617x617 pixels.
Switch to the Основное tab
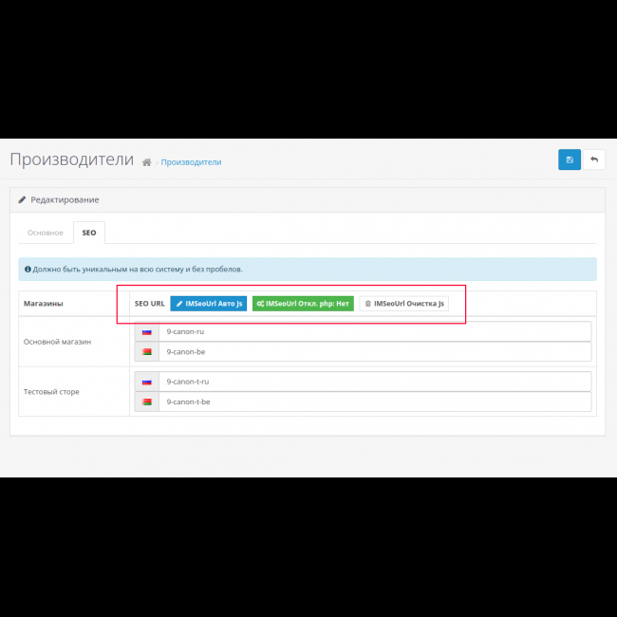[x=46, y=233]
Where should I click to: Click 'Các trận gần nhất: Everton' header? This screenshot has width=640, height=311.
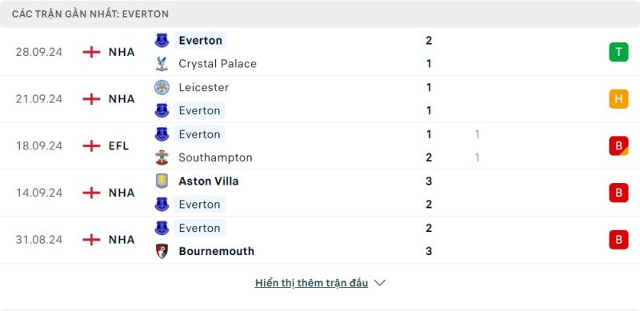90,14
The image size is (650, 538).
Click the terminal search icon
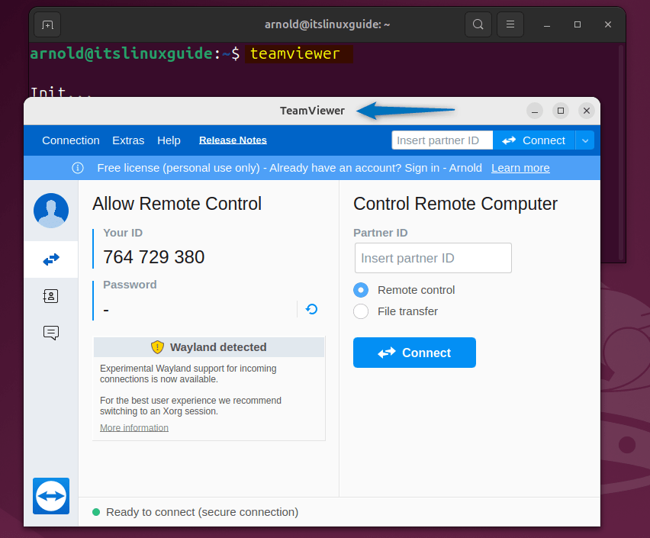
▬▬▬▬▬▬▬▬▬▬
▸ **ABOUT THIS EXERCISE**
The listing above is to be written out again exactly, with its pictures omitted.

▸ **WRITTEN ANSWER**
617x617 pixels.
Switch to the Основное tab
[x=46, y=233]
Where should I click to: Click 'Các trận gần nhất: Everton' header? This screenshot has width=640, height=311.
90,14
The image size is (650, 538).
Click the terminal search icon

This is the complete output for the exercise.